▸ What is needed
Arrange every line of the material below as a JSON list of strings, one string per line, and leave out any blank lines.

▸ Supplied data
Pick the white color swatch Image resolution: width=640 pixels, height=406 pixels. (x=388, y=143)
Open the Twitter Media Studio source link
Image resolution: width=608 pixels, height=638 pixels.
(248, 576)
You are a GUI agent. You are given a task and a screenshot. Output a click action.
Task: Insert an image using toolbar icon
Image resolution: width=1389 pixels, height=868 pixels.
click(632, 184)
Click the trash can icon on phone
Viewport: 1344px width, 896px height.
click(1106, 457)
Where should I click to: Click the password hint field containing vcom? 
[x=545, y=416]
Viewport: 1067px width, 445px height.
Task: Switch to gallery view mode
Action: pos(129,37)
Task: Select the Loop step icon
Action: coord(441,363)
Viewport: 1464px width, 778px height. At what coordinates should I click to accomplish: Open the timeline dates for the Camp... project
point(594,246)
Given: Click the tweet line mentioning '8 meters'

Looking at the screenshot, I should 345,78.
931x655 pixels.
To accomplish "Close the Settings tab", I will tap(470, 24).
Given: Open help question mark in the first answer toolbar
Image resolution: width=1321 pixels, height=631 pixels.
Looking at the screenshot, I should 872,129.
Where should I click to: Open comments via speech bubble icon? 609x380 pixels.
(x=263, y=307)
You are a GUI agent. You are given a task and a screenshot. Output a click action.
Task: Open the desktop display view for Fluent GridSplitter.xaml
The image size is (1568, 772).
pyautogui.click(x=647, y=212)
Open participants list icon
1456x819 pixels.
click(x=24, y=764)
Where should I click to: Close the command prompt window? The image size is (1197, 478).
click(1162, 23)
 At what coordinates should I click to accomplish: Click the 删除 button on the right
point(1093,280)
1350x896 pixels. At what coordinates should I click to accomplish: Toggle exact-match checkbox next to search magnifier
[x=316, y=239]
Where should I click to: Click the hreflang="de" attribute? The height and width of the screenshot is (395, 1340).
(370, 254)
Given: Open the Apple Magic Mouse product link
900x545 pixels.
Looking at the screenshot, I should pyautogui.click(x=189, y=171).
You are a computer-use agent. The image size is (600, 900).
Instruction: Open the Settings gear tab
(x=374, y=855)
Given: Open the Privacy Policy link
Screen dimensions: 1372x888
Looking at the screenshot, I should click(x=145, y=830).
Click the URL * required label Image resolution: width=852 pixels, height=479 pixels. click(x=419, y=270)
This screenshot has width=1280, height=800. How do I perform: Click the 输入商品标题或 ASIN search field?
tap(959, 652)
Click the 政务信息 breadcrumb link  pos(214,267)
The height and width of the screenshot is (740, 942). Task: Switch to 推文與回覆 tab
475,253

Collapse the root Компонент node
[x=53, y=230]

▸ Result below
[
  "Pick the white color swatch Image resolution: width=640 pixels, height=406 pixels. (x=388, y=143)",
  "Open the Twitter Media Studio source link",
  "Image resolution: width=608 pixels, height=638 pixels.",
  "(248, 576)",
  "You are a GUI agent. You are given a task and a screenshot. Output a click action.",
  "Task: Insert an image using toolbar icon",
  "Image resolution: width=1389 pixels, height=868 pixels.",
  "click(632, 184)",
  "Click the trash can icon on phone",
  "Viewport: 1344px width, 896px height.",
  "click(1106, 457)",
  "Where should I click to: Click the password hint field containing vcom? ",
  "[x=545, y=416]",
  "Viewport: 1067px width, 445px height.",
  "Task: Switch to gallery view mode",
  "Action: pos(129,37)",
  "Task: Select the Loop step icon",
  "Action: coord(441,363)",
  "Viewport: 1464px width, 778px height. At what coordinates should I click to accomplish: Open the timeline dates for the Camp... project",
  "point(594,246)",
  "Given: Click the tweet line mentioning '8 meters'",
  "Looking at the screenshot, I should 345,78.",
  "931x655 pixels.",
  "To accomplish \"Close the Settings tab\", I will tap(470, 24).",
  "Given: Open help question mark in the first answer toolbar",
  "Image resolution: width=1321 pixels, height=631 pixels.",
  "Looking at the screenshot, I should 872,129.",
  "Where should I click to: Open comments via speech bubble icon? 609x380 pixels.",
  "(x=263, y=307)",
  "You are a GUI agent. You are given a task and a screenshot. Output a click action.",
  "Task: Open the desktop display view for Fluent GridSplitter.xaml",
  "The image size is (1568, 772).",
  "pyautogui.click(x=647, y=212)",
  "Open participants list icon",
  "1456x819 pixels.",
  "click(x=24, y=764)",
  "Where should I click to: Close the command prompt window? The image size is (1197, 478).",
  "click(1162, 23)",
  " At what coordinates should I click to accomplish: Click the 删除 button on the right",
  "point(1093,280)",
  "1350x896 pixels. At what coordinates should I click to accomplish: Toggle exact-match checkbox next to search magnifier",
  "[x=316, y=239]",
  "Where should I click to: Click the hreflang=\"de\" attribute? The height and width of the screenshot is (395, 1340).",
  "(370, 254)",
  "Given: Open the Apple Magic Mouse product link",
  "900x545 pixels.",
  "Looking at the screenshot, I should pyautogui.click(x=189, y=171).",
  "You are a computer-use agent. The image size is (600, 900).",
  "Instruction: Open the Settings gear tab",
  "(x=374, y=855)",
  "Given: Open the Privacy Policy link",
  "Screen dimensions: 1372x888",
  "Looking at the screenshot, I should click(x=145, y=830).",
  "Click the URL * required label Image resolution: width=852 pixels, height=479 pixels. click(x=419, y=270)",
  "This screenshot has width=1280, height=800. How do I perform: Click the 输入商品标题或 ASIN search field?",
  "tap(959, 652)",
  "Click the 政务信息 breadcrumb link  pos(214,267)",
  "The height and width of the screenshot is (740, 942). Task: Switch to 推文與回覆 tab",
  "475,253",
  "Collapse the root Компонент node",
  "[x=53, y=230]"
]